Thursday, June 16, 2016
Review of Black Ice by Hans Werner Kettenbach (Bitter Lemon Press, 2006; German 2001)
Black Ice is a somewhat curious read, centring on the suspicious death of Erica Wallman and its investigation by one of her employees, Scholten. There are three principal characters in the story, each of whom are not easy to like. Scholten is a bitter, sarcastic, scheming, lazy misogynist, who is always finding ways to steal time and visit brothels. His wife, Hilde, is a straight-laced, nagging, hypochondriac who feels she’s married beneath herself. Scholten’s new boss, Wallman, is a caustic bully. The tale is told from Scholten’s perspective and traces his attempt to discover what really happened when Erica tumbled to her death.

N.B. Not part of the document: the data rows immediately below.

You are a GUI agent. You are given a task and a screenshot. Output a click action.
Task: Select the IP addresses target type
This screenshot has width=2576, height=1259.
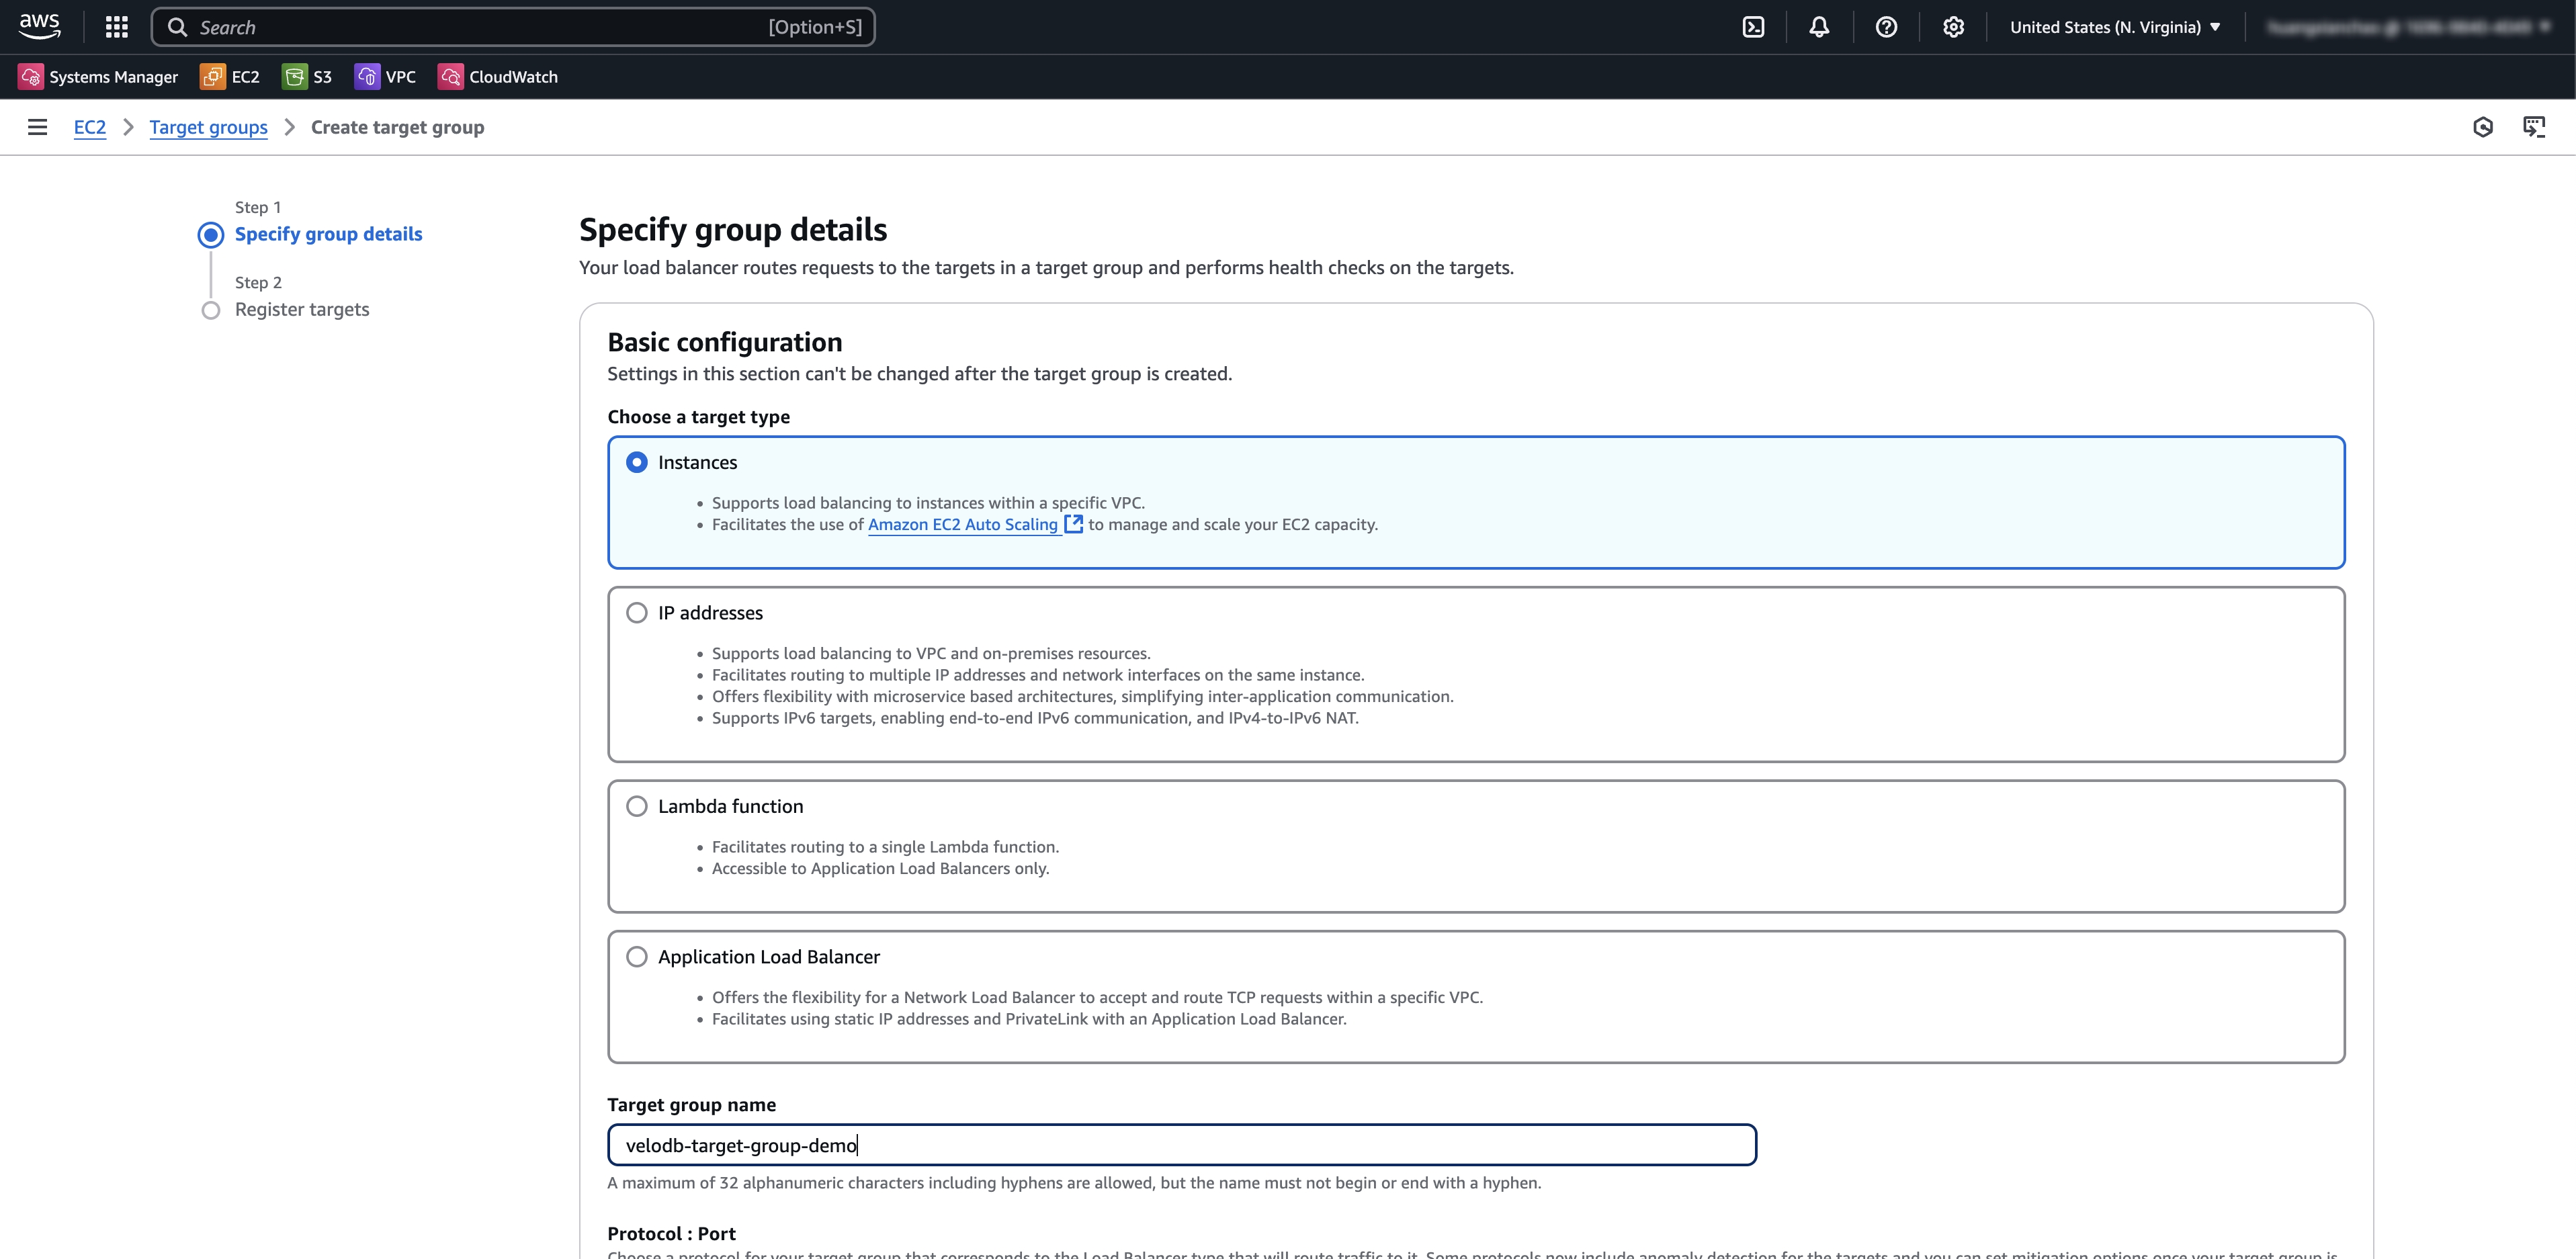coord(637,613)
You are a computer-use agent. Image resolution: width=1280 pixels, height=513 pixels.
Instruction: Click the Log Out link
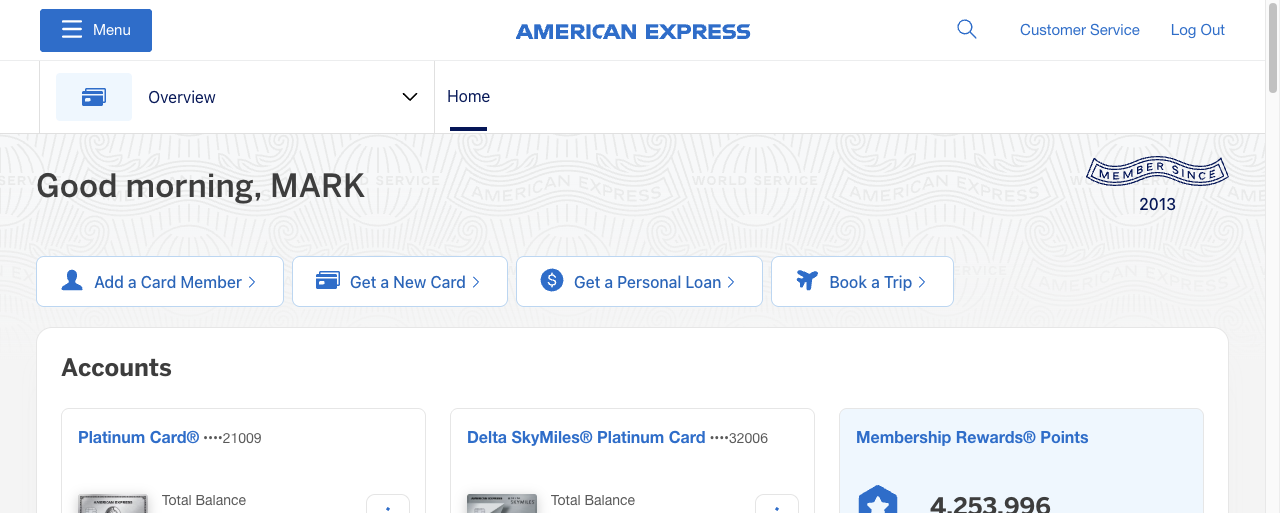[1197, 30]
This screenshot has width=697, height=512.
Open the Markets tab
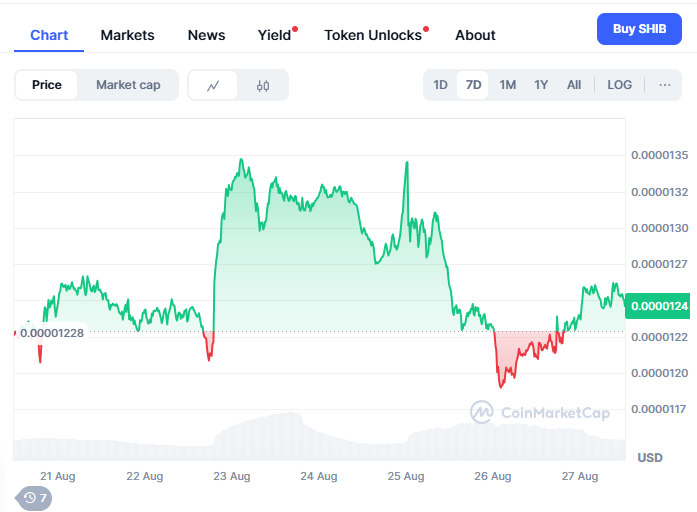pos(127,35)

At the heart of the tale is an ingenious solution, but the telling is a relatively slow paced affair as Scholten struggles to make progress with his investigation and dithers about how to use the circumstantial evidence he discovers. The resolution is quite sudden and open ended. At the time the ending annoyed me, but after a few days reflection I think it suited the piece. Usually a story has a character to root for and a neat denouement, but Black Ice has neither. In that sense, it’s a brave piece of writing, but not one that I found particularly enjoyable.